Tugas yang Dikerjakan.
Sunting artikel tentang infeksi MRSA: tulis ulang bagian dari "Kuntaman dan tim ahli Mikrobiologi FK UNAIR." sampai "berapa besaran prevalensinya.", lalu ganti "melonjak signifikan" dengan "meningkat tajam".

Kutipan Dokumen.
Kuntaman dan tim ahli Mikrobiologi FK UNAIR. Foto diambil dari http://fk.unair.ac.id/
Infeksi Methicillin-resistant Staphylococcus aureus atau MRSA masih menjadi keprihatinan dunia. Di Indonesia, prevalensi infeksi MRSA di lingkungan rumah sakit diperkirakan melonjak signifikan. Upaya menurunkan angka kejadian infeksi MRSA memang tidak mudah. Terlebih lagi, Indonesia belum memiliki angka pasti berapa besaran prevalensinya.
Terkait dengan hal itu, pakar ilmu Mikrobiologi Fakultas Kedokteran Universitas Airlangga (UNAIR) Surabaya, Kuntaman mengatakan, infeksi MRSA sudah sepatutnya mendapat perhatian khusus, mengingat saat ini emergency microba resistent sudah masuk golongan emerging diseases yang memerlukan tindakan pencegahan sesegera mungkin.
Untuk itulah, Kuntaman dan tim ahli Mikrobiologi FK UNAIR yang bekerja sama dengan Erasmus University Medical Center melakukan serangkaian penelitian berkelanjutan selama tahun 2004 hingga 2006. Dari penelitian ini, tim Mikrobiologi FK UNAIR berhasil menyusun sebuah guideline.
“Guideline ini adalah bentuk upaya menekan laju peningkatan prevalensi MRSA. Dalam waktu dekat rampung dan selanjutnya akan kami serahkan kepada Kemenkes RI untuk ditindak lanjuti,” ujarnya, Senin (6/2/2017).
Di tahun pertama penelitian, tim Mikrobiologi berhasil menemukan parameter untuk melihat seberapa besar permasalahan MRSA di Indonesia. Sementara di tahun kedua, diperoleh seberapa besar penyebaran MRSA di rumah sakit. Dan puncaknya di tahun 2016, Kuntaman dan tim menyusun guideline untuk mengendalikan resistensi antimikroba.
Sebelum guideline ini ditawarkan ke pihak Kemenkes RI, FK UNAIR terlebih dulu akan mendiskusikan guideline ini dengan sejumlah rumah sakit pusat di Indonesia. Seperti RSUD Dr. Saiful Anwar, RSUD Dr. Moewardi , RSUP Dr. Kariadi, RSUPN Dr. Cipto Mangunkusumo, Rumah Sakit Umum Pusat Persahabatan, RSUP H. Adam Malik, RSUP Dr. Mohammad Hoesin, dan RSU Dr M. Jamil Padang.
“Dalam menyusun guideline, kita harus bekerjasama dengan rumah sakit pusat lainnya, karena diskusi ini untuk menilai apakah guideline ini dapat diterapkan juga di seluruh rumah sakit di Indonesia. Nantinya akan ada win-win solution,” cetus Kuntaman.

Catatan yang Ditampilkan.
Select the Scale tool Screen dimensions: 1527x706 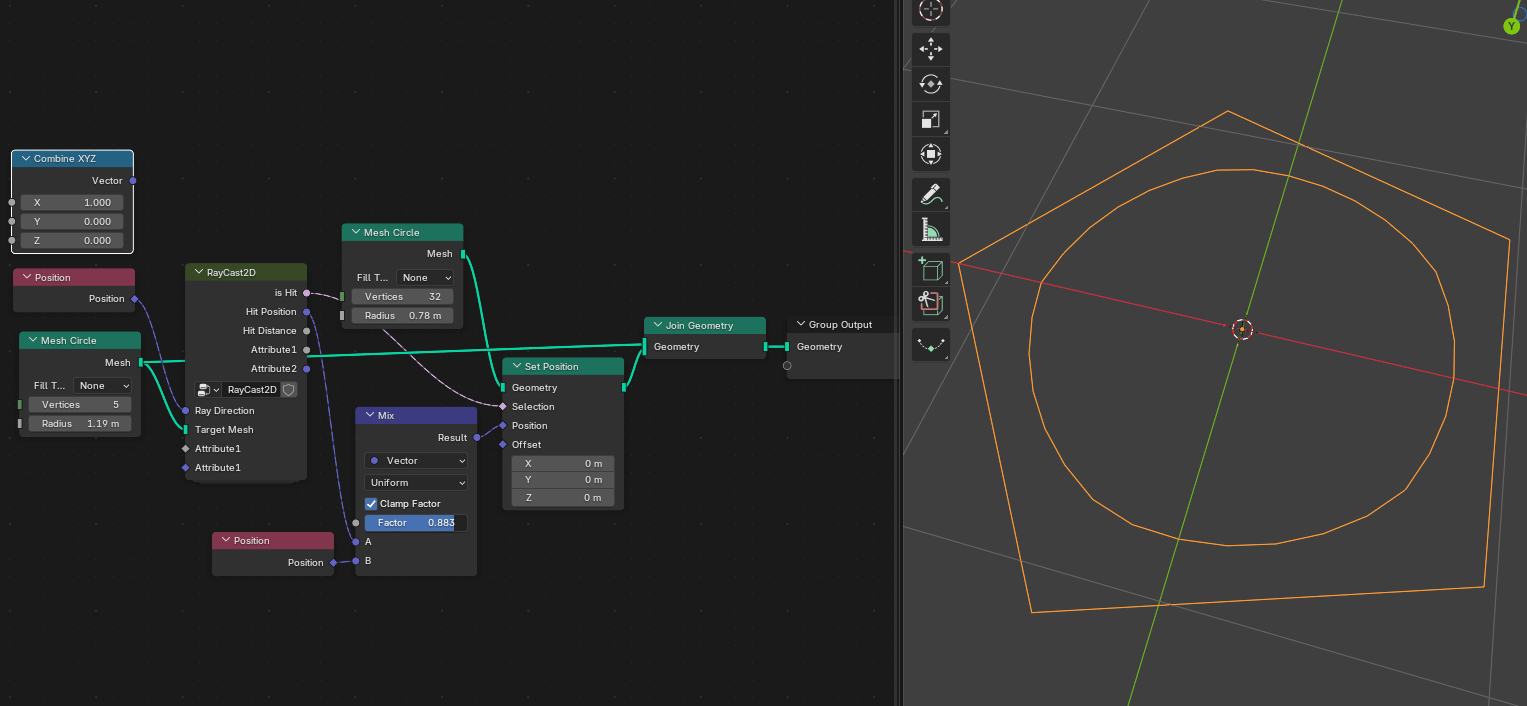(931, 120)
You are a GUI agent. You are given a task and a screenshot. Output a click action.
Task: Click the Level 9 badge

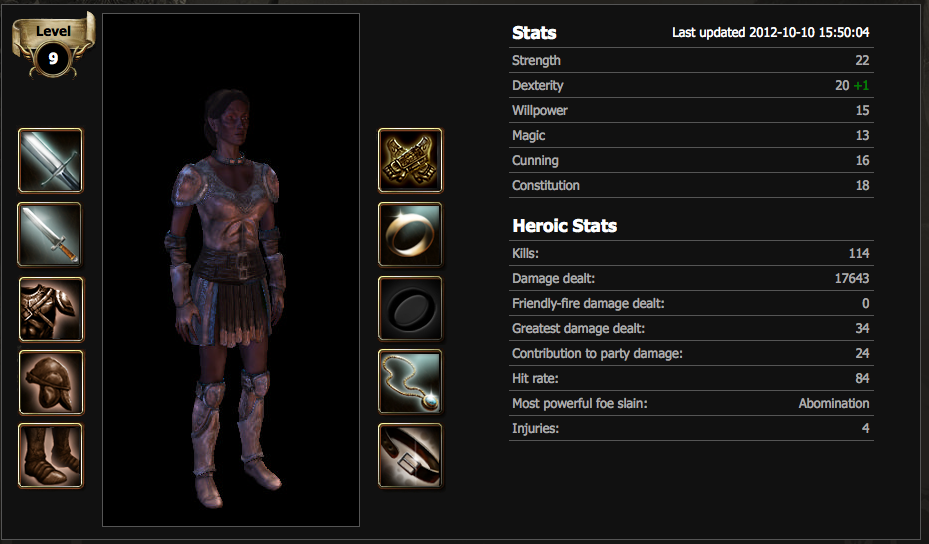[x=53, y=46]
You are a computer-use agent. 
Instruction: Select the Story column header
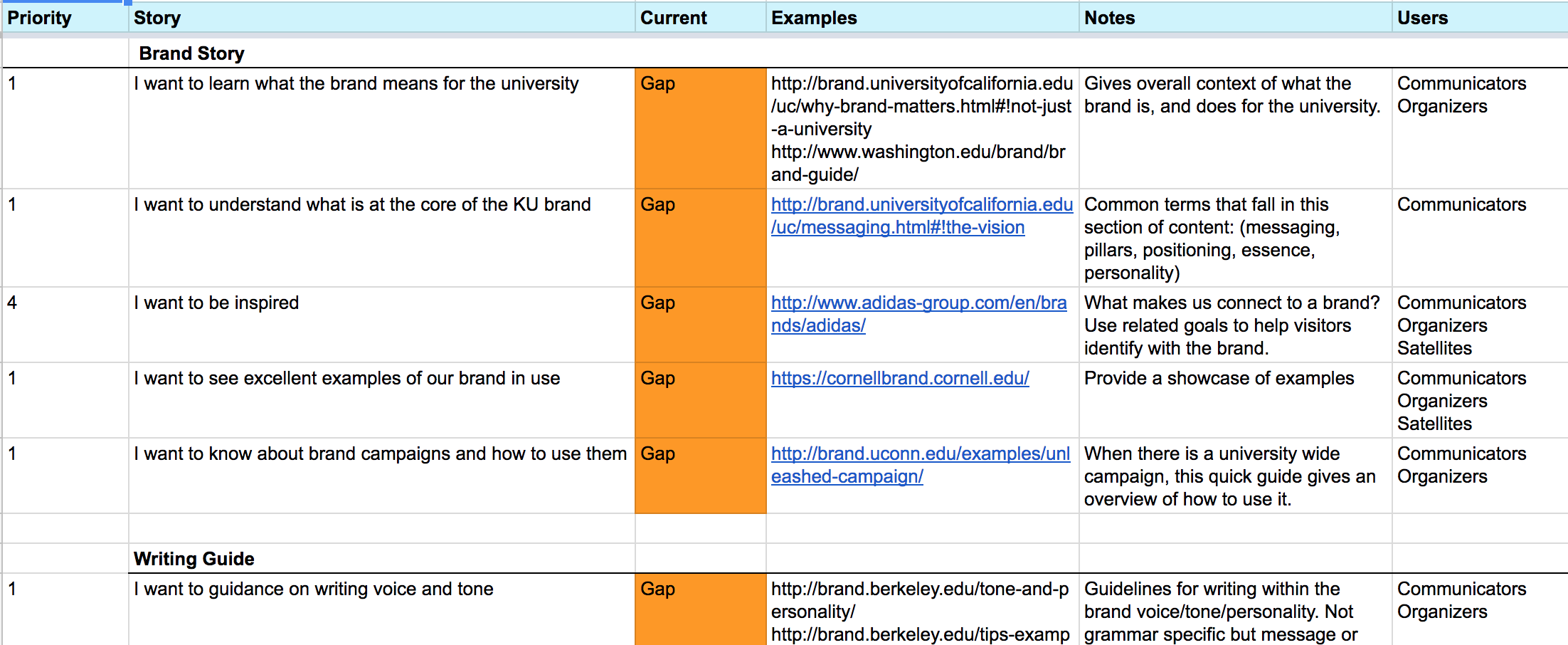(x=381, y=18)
...
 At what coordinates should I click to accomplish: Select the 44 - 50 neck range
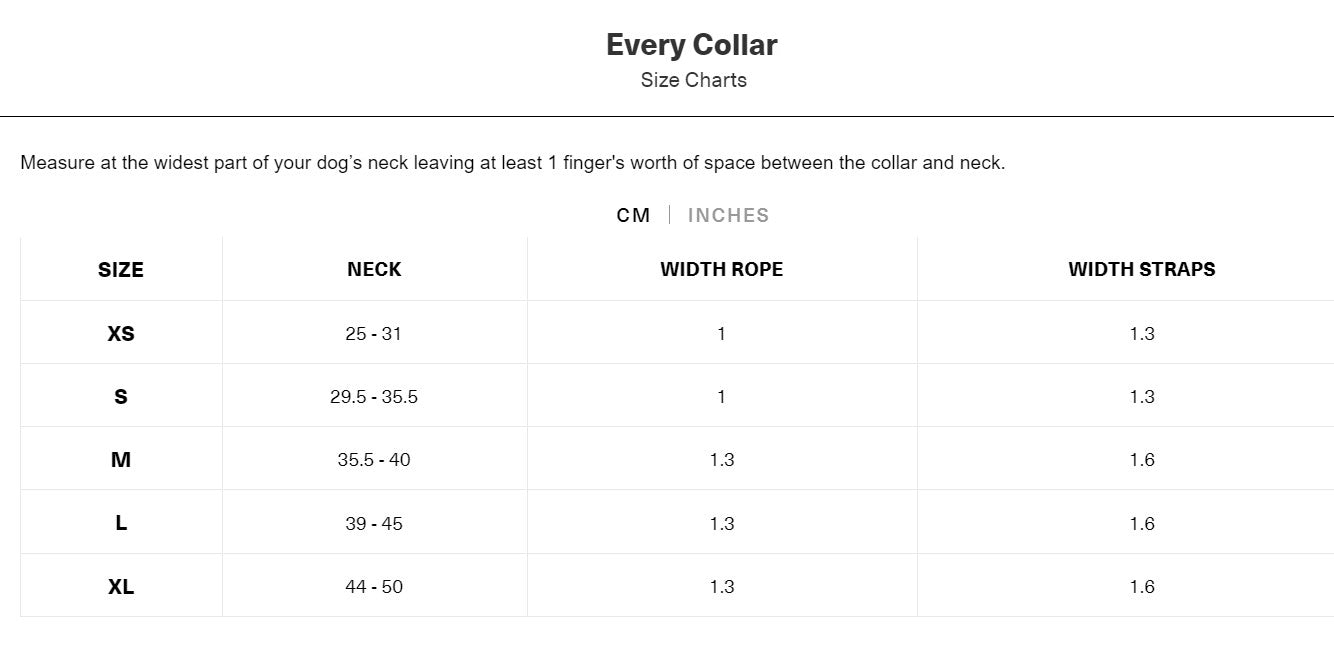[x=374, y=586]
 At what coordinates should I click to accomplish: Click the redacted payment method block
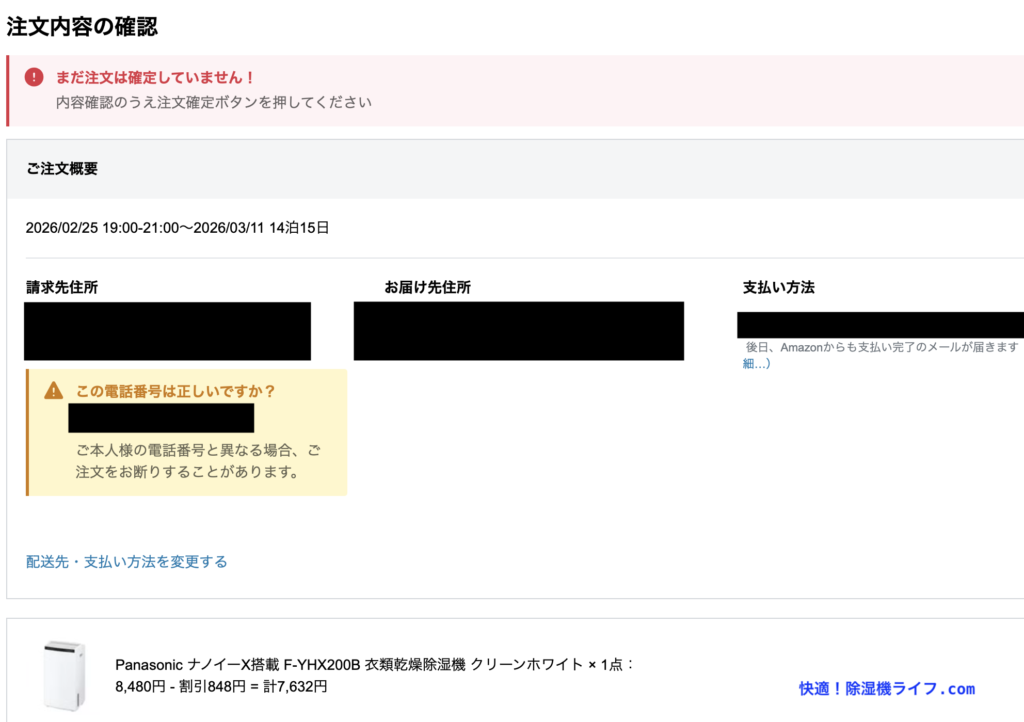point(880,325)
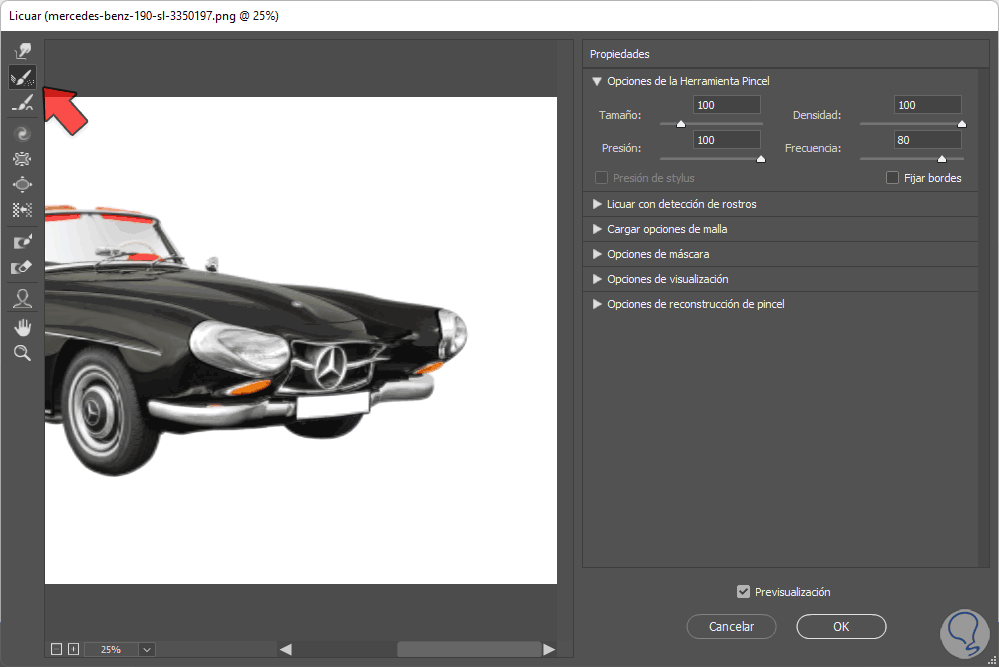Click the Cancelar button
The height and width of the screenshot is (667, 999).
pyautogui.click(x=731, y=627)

Jawaban Anda.
Kuntaman dan tim ahli Mikrobiologi FK UNAIR. Foto diambil dari http://fk.unair.ac.id/
Infeksi Methicillin-resistant Staphylococcus aureus atau MRSA masih menjadi keprihatinan dunia. Di Indonesia, prevalensi infeksi MRSA di lingkungan rumah sakit diperkirakan meningkat tajam. Upaya menurunkan angka kejadian infeksi MRSA memang tidak mudah. Terlebih lagi, Indonesia belum memiliki angka pasti berapa besaran prevalensinya.